Without missing a beat Zeke confessed to Frankie, “I’d like to put a tarantula in her underwear!”

Frankie said, “I don’t know where to get a tarantula…but my old man has this powder from the farm inIreland that made our dog spend almost the whole day trying to bite off his red thing. We finally had to hose him off behind the house.”

Zeke’s eyes widened. A plot was hatched, the powder delivered, and applied to the pair of panties with Sister Philomena’s name sewn into them in the nuns’ clean laundry basket in Ztupalino’s basement.

The lads became the most attentive students in the class on Monday as they watched the nun and waited.

Sister had been playing volleyball with the girls at recess when she returned to the classroom looking flushed. Frankie and Zeke studied her face while the kids read aloud from their geography books.

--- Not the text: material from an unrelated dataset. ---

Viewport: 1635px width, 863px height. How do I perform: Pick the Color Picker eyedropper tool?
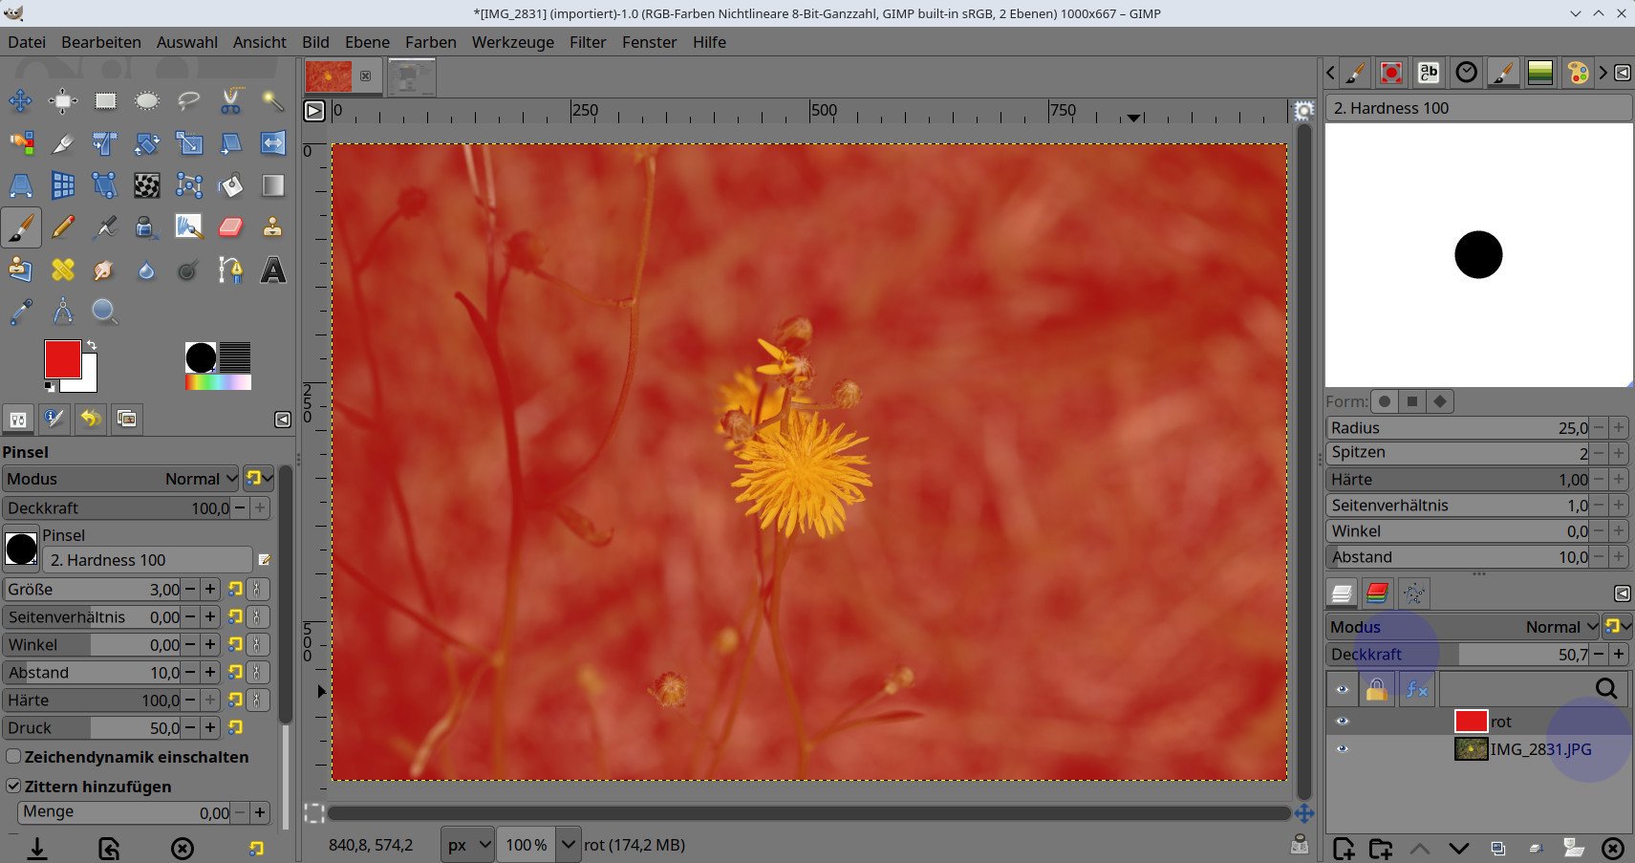click(21, 312)
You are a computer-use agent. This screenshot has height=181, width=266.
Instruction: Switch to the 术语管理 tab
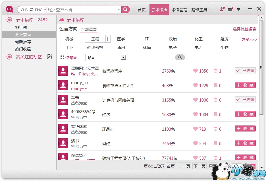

Philomena slowly began to squirm in her seat and a small drop of sweat appeared just below her wimple and danced its way down her skeletal face. A faint smile crossed her lips which leisurely gave way to befuddlement and finally a look of complete horror as she rose from her chair and started doing a quick time jig. Before you knew it Philomena was on her feet shimmying in front of her desk as the kids burst out laughing. She started moaning and then shrieking and then raced out of the room, running down the hall screaming.

They never saw her again. A substitute teacher arrived the following day and finished the school year and the kids loved her.

Frankie overheard his mother talking to his da in the kitchen. “Didja hear about that poor nun Sister Philomena over at the school? They’re sayin’ she couldn’t handle the children and had a nervous breakdown!”

Finbar remarked, “Ah sure that wan was wrapped too tight altogether anyway, right Frankie?”

Frankie winked at his da, “Sure she woulda made a great dancer!”

Wisdom had been passed on, the value of enemies.